▶ **About this exercise**:
Below are records; reproduce exactly the lines from the one that has "Screen dimensions: 1400x435" through the one that has "Given: Click the open", ends included, and nothing more.

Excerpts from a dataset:
'''

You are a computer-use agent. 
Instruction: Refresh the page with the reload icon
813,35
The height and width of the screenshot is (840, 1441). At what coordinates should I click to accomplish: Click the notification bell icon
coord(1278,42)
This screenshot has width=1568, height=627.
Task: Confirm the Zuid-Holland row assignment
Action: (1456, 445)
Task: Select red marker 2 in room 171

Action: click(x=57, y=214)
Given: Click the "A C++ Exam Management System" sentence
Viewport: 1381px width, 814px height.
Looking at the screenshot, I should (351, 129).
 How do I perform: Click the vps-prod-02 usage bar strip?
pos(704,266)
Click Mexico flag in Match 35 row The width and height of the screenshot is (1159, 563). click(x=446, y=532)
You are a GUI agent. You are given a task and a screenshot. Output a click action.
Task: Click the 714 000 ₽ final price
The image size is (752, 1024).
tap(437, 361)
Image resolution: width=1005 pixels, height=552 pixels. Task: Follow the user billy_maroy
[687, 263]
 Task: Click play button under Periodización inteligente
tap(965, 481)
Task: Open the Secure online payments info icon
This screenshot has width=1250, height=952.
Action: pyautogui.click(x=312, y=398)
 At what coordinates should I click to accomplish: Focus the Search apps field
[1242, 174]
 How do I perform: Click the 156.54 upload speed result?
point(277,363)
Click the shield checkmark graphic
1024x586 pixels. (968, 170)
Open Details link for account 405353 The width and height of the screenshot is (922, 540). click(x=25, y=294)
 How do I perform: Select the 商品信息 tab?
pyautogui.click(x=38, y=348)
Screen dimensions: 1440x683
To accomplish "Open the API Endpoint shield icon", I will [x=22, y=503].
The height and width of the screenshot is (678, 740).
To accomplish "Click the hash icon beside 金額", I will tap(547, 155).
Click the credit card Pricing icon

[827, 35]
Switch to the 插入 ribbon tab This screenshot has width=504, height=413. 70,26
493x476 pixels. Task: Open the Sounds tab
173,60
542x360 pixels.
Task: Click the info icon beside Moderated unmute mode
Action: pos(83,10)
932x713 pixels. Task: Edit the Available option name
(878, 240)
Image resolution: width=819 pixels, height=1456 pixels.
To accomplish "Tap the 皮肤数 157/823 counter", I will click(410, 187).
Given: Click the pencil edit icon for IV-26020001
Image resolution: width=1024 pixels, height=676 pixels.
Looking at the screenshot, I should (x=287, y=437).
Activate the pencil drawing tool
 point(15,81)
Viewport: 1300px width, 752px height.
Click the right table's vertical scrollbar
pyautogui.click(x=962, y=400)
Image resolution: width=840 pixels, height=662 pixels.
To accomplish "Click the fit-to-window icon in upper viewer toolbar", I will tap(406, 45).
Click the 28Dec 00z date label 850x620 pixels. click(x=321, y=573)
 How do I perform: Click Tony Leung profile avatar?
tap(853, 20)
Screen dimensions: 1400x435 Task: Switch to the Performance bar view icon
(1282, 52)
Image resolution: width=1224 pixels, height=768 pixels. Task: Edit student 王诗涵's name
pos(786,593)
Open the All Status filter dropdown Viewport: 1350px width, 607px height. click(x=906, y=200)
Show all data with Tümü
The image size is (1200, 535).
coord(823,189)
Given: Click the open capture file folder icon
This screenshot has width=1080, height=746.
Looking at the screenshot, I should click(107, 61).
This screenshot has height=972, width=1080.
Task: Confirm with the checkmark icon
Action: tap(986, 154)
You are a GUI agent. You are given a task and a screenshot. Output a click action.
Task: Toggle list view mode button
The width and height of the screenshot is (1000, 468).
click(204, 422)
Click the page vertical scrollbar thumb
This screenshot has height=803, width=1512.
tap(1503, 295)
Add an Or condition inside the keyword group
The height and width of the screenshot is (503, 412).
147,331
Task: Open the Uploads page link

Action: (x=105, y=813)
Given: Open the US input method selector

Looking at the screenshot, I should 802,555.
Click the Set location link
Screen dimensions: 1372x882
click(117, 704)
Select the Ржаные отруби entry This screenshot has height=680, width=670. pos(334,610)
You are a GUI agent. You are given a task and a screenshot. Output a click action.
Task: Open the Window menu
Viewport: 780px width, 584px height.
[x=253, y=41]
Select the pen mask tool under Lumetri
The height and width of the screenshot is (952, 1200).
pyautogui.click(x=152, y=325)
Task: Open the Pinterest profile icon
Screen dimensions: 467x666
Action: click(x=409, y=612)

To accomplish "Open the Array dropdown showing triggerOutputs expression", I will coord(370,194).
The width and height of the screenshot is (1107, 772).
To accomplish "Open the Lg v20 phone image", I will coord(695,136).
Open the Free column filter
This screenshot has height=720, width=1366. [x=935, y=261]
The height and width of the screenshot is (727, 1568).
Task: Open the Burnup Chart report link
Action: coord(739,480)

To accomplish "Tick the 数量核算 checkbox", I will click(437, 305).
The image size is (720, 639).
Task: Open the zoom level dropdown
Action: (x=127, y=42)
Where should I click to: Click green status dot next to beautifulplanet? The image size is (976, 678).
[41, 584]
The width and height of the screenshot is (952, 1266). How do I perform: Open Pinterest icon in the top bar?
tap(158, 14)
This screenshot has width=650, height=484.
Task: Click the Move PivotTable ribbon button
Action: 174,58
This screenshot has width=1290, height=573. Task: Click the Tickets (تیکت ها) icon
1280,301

'''

▶ **Problem solution**:
Screen dimensions: 1400x435 Task: Switch to the Performance bar view icon
(1282, 52)
Image resolution: width=1224 pixels, height=768 pixels. Task: Edit student 王诗涵's name
pos(786,593)
Open the All Status filter dropdown Viewport: 1350px width, 607px height. click(x=906, y=200)
Show all data with Tümü
The image size is (1200, 535).
coord(823,189)
Given: Click the open capture file folder icon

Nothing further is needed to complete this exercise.